Even if you don't remember the reactions to the verdict, I'll bet you can probably imagine them without any help. The Democrats crowed over their latest victory; the Republicans jeered that the Democrat candidate's slogan for 2008 should be "The Party for Terrorists' Rights".

I wasn't one of the jeerers. I certainly wasn't on the side of the Democrats, though, either; despite being apolitical due to my religious beliefs, I still have a bit of the old soft spot left for the grand U.S. o' A, and that being the case, I've always tended to sympathize with Americans more concerned for their own safety than-... well, the safety of people who hate them and are trying to kill them. I'd write "That's not so hard to understand, is it?", but for today's Democrats, the answer stupefyingly seems to be yes. Their own soft spot for Lady Liberty hardened over a long time ago, it seems. Bring on the Socialist States of America.

I digress. I didn't want to support the bozos; I didn't quite feel right about supporting the conservatives. So I never entered into that particular debate.

I really should have. The answer was clear from the get-go - and the answer is, quite embarrassingly, exactly what the bozos and the Supreme Court justices have been saying all along.

It's also right there in the United States' Declaration of Independence, written in simply lovely penmanship:

"We hold these truths to be self-evident, that all men are created equal, that they are endowed by their Creator with certain unalienable Rights, that among these are Life, Liberty and the pursuit of Happiness. — That to secure these rights, Governments are instituted among Men, deriving their just powers from the consent of the governed..."

The conservative argument for terrorists' lack of speedy trial and non-Geneva treatment has always been, at its core, that the terrorists are (a) not playing by the rules which guarantees them protection by the law and (b) are at any rate not Americans, thus not subject to its laws.

But the second objection is obvious poppycock, because one of the most beautifully brazen acts of the Declaration of Independence is not simply to declare Americans endowed with inalienable rights, but men (and later, we logically extrapolated "men" to include women). It's not just a smack in the face to anybody who would oppress us; it's a smack in the face to anybody who oppresses anybody else!

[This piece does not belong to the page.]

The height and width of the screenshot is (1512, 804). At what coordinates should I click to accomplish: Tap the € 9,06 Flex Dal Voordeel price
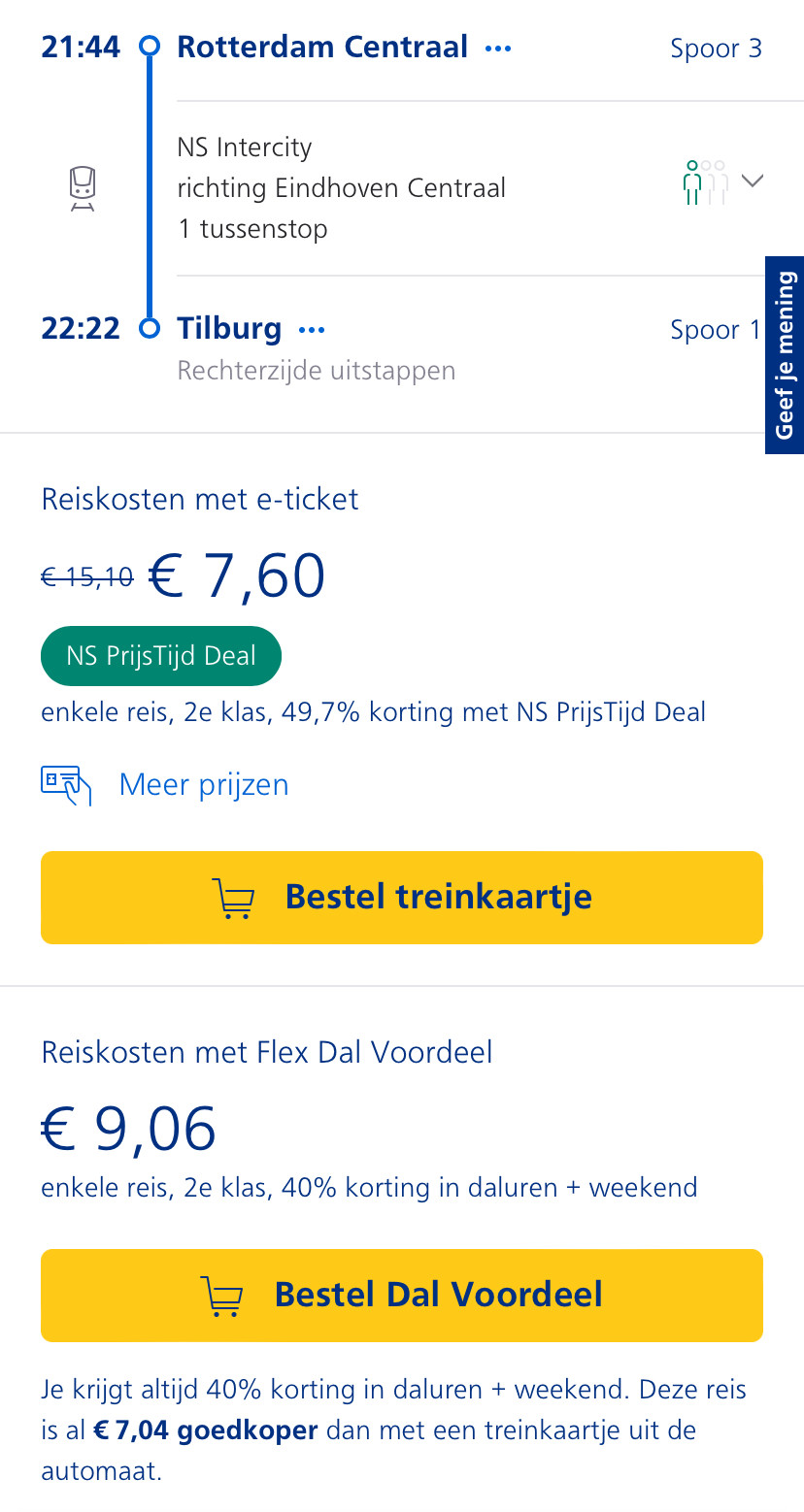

The first objection likewise doesn't hold up to any logical scrutiny. Basically, the Geneva Convention is a set of agreements amongst nations to treat each other's soldiers well, should they end up fighting, since those soldiers are fighting on behalf of their governments. It's a special dispensation of extra rights to soldiers ("Your uniformed citizens can kill ours without being criminally charged if our uniformed citizens can kill yours."). A theoretically good idea.

However, you can't enforce such a contract except by - er, force, which is a fairly useless threat in circumstances where the revocation of the Convention is an issue in the first place. That being the case, if one army decides not to play the game by Convention rules, the only proper response is to hit them with what the Geneva Convention was meant to protect them from: criminal charges.

Thus losing coverage under the Geneva Convention simply returns a killer to civilian status, to be tried under civilian law.

There, now. It all makes sense, doesn't it?

Yes. I think so, too.

I just wish I'd thought so before now. Sorry about that, Libs; score one for you.